## QUOTED PASSAGE
Inside the Capitol

Friday, September 07, 2007

9-19 Conspiracy Coumns Bring Responses


Syndicated Columnist

      SANTA FE -- Recent columns about some of New Mexico's famous conspiracies brought lively reaction, as expected.

      Concerning the Army's conspiracy to cover up whatever happened at Roswell in 1947, I received complaints that I dismissed the possibility of extraterrestrials being involved.

      I also received a call saying I was way off base assuming it was a group of military brass sitting around a conference table at Roswell Army Air Force Base who concocted the capture of a flying saucer.

      That meeting did happen, I was told, and Gen. Roger Ramey, who issued the weather balloon explanation the following day from his headquarters at Fort Worth, Texas, was at the meeting.

   But the flying saucer decision was made by top brass at the Pentagon. Had the decision been made in Roswell, the military careers of everyone at that table would have been over.

   But those careers did not end. Col. William "Butch" Blanchard, who took the public rap for his elite bomber wing misidentifying a weather balloon as a flying saucer, went all the way to the top.

   When he died of an unexpected heart attack in 1966, he was Army vice chief of staff and a sure bet to take over the top position. He also was a four-star general. That's as high as generals go, except in times of world wars.

   Why top officials in Washington decided to handle the situation the way they did is still unanswered. My assumption is that with all the secret testing being done in the area, something had gone astray. But the door was left open for many other theories.

   I thought I'd done a pretty good job of explaining the latest developments in the investigation to determine whether Sheriff Pat Garrett might have conspired with Billy the Kid to kill someone else and claim it was Billy.

## JOBS
A) Answer the following questions using the column above.
(i) From where did Gen. Roger Ramey issue the weather balloon explanation?
(ii) According to the caller, who made the flying saucer decision?
(iii) In what year did Col. William "Butch" Blanchard die?
B) Set down the stretch of the column from "I also received" through "at the meeting.", reproducing it word for word.

## PROVIDED MATERIAL
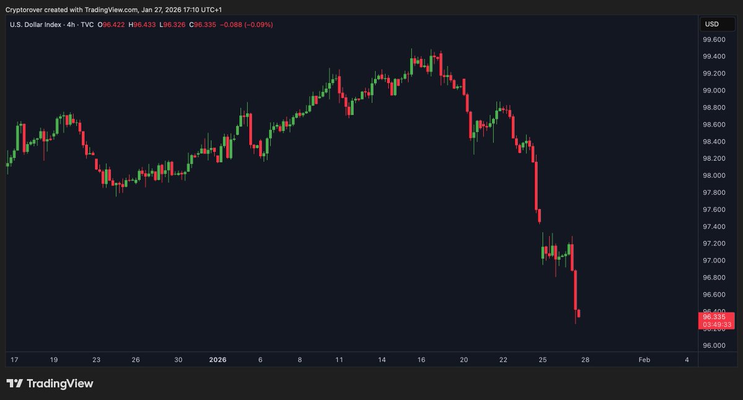Click the 97.000 price axis label
743x400 pixels.
[714, 260]
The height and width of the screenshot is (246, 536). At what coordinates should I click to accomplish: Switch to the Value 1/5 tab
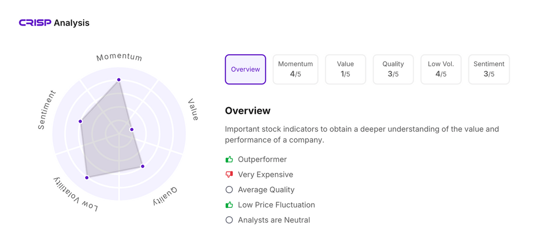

## RESULTS FOR THE EXERCISE
A)
(i) From his headquarters at Fort Worth, Texas.
(ii) Top brass at the Pentagon.
(iii) 1966.

B)
I also received a call saying I was way off base assuming it was a group of military brass sitting around a conference table at Roswell Army Air Force Base who concocted the capture of a flying saucer.

      That meeting did happen, I was told, and Gen. Roger Ramey, who issued the weather balloon explanation the following day from his headquarters at Fort Worth, Texas, was at the meeting.